◆ What you should do
Shift every coordinate in the answers by adding 87 to each number, and give those lines again with the requests included. Begin at the line that has "You are a computer-use agent. Image" and stop after the line that has "click(174, 25)".

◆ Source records
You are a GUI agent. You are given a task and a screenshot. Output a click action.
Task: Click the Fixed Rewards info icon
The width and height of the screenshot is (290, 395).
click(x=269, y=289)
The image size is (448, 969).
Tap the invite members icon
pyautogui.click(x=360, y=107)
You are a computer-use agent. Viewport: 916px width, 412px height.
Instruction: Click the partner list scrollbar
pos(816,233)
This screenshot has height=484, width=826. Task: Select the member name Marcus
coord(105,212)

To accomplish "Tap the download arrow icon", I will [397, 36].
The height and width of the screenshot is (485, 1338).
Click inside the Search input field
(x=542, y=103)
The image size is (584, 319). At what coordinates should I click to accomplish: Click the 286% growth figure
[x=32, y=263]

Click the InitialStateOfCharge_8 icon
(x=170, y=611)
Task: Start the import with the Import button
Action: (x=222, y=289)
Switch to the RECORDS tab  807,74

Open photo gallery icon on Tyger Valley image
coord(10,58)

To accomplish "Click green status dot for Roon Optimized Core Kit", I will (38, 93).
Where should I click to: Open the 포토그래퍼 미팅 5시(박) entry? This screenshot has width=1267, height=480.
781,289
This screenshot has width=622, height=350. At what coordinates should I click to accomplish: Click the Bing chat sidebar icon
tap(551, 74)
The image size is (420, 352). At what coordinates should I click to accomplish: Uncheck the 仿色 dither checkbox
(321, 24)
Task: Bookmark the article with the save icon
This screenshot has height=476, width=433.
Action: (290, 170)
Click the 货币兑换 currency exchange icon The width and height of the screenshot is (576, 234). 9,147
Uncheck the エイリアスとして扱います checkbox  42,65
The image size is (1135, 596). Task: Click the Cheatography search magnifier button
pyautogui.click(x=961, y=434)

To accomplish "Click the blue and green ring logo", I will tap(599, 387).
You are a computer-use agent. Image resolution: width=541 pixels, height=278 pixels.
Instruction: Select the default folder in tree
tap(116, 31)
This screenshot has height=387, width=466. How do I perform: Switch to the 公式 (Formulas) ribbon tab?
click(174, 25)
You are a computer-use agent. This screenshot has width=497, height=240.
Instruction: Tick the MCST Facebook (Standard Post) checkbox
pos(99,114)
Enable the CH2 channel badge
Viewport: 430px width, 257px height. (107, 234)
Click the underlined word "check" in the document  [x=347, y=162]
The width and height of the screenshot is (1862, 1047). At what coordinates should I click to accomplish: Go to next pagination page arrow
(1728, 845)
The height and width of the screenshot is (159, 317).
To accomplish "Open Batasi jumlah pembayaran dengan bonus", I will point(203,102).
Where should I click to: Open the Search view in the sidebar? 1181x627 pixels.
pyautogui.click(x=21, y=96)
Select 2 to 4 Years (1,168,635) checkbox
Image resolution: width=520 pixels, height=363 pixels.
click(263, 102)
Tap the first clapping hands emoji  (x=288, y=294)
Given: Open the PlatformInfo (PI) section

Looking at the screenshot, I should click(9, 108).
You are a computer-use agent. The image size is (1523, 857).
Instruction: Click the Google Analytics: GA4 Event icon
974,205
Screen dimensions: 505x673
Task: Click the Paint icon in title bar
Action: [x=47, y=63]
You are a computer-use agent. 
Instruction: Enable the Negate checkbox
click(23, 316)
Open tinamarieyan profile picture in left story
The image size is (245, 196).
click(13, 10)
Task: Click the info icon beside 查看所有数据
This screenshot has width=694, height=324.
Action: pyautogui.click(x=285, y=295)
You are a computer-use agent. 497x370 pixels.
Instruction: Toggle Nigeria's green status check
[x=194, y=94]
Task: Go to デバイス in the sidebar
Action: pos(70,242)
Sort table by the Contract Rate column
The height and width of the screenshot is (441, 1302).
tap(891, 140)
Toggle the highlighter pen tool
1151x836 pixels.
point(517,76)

◆ Solution to the problem
You are a computer-use agent. Image resolution: width=541 pixels, height=278 pixels.
Instruction: Select the default folder in tree
tap(203, 118)
This screenshot has height=387, width=466. How do I perform: Switch to the 公式 (Formulas) ribbon tab?
click(261, 112)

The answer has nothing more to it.